### DATA PROVIDED
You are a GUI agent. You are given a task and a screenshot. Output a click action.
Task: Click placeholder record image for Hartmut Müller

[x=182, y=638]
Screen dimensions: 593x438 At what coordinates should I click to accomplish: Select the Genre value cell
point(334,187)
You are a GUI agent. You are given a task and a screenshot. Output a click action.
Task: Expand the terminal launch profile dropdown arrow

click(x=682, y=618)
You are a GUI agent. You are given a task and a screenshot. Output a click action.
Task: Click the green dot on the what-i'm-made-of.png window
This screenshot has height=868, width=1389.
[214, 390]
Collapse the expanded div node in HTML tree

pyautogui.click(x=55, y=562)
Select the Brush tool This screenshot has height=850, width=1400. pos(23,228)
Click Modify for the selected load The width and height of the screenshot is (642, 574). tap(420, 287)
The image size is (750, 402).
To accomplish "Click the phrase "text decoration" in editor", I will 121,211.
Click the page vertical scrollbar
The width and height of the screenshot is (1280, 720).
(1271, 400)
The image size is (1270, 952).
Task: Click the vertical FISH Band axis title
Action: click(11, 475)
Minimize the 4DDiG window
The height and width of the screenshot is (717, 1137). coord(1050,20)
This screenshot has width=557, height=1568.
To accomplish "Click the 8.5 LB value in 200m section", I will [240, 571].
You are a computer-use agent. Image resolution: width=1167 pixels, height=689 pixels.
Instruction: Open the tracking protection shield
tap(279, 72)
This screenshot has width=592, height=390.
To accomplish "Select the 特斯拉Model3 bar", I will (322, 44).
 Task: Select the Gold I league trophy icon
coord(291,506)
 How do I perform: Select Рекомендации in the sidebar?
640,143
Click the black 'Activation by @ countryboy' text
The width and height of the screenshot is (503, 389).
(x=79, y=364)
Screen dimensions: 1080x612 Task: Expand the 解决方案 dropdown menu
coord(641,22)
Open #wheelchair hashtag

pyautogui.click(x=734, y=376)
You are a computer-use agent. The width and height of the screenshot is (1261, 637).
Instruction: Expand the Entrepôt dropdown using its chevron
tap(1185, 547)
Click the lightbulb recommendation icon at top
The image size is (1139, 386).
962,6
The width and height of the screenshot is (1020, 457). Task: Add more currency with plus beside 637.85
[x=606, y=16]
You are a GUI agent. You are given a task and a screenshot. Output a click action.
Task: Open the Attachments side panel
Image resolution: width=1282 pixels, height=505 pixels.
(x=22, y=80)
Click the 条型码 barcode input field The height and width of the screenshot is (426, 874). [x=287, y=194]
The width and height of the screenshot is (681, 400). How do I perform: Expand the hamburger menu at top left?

### ASSIGNMENT
Return every line of the preceding records in which the word "computer" appears.

### OUTPUT BELOW
You are a computer-use agent. Image resolution: width=1167 pixels, height=689 pixels.
You are a computer-use agent. The width and height of the screenshot is (1261, 637).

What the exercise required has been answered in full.